That may be the case, but these kinds of biomarkers are far, far from ready for primetime for use in patient selection. Proteomics and relentless pursuit notwithstanding, we have not gotten any evidence of a predictive biomarker that is remotely ready.
And the level of evidence to justify a predictive biomarker is pretty high. Something like HER2 positivity, microsatellite instability, RET fusion, BRAF mutation, and NTRK fusions have shown pretty conclusively (some moreso than others) that a targeted/immunologic therapy that exploits those biomarkers will give a high chance of at least an objective response, and in the case of several of these biomarkers, that treatment with the agent will improve overall survival.
But only in the patients who have the marker, and that's the reason that those I listed above have tissue-agnostic (or nearly tissue agnostic in the case of dabrafenib-trametinib in colorectal, but a bit of a moot point since the BREAKWATER study readout earlier this year).
Importantly, these biomarkers we're discussing would need to inform on which patients should NOT receive therapy. For example, pembrolizumab shouldn't just be tried for any patient. It either has its bevy of specific labeled indications, or it's MSI-H tissue agnostic (TMB, too, but TMB is more controversial).
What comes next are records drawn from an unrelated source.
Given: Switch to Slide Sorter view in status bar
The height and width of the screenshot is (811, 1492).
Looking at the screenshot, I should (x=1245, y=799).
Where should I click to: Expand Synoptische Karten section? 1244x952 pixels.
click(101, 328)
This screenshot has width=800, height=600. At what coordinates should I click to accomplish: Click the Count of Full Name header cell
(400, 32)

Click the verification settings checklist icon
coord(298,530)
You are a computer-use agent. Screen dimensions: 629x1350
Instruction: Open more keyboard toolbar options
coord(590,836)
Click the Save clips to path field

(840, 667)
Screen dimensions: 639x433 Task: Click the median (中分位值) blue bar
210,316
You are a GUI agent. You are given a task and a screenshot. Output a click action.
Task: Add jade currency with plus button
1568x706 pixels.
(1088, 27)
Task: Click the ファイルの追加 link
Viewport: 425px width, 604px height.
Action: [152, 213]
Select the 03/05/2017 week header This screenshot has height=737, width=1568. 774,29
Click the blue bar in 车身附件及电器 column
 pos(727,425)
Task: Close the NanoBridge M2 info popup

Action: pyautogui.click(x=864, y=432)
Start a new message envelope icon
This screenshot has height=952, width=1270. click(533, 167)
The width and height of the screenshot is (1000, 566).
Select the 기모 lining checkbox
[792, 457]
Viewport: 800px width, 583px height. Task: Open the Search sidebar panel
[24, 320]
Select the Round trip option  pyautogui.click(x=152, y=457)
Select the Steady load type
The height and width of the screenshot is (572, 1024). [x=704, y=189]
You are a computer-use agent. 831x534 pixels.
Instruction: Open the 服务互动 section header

I don't think such a thing exists for DCVax, and we're not likely to find it soon. If NWBO had a biomarker that could tell which of those patients were more likely NOT to benefit, it would be a pretty easy path to global approval. As it stands, the best information we have is that the phase 3 trial showed a statistically significant OS improvement for DCVax-L added to standard of care compared with control arms from contemporary studies.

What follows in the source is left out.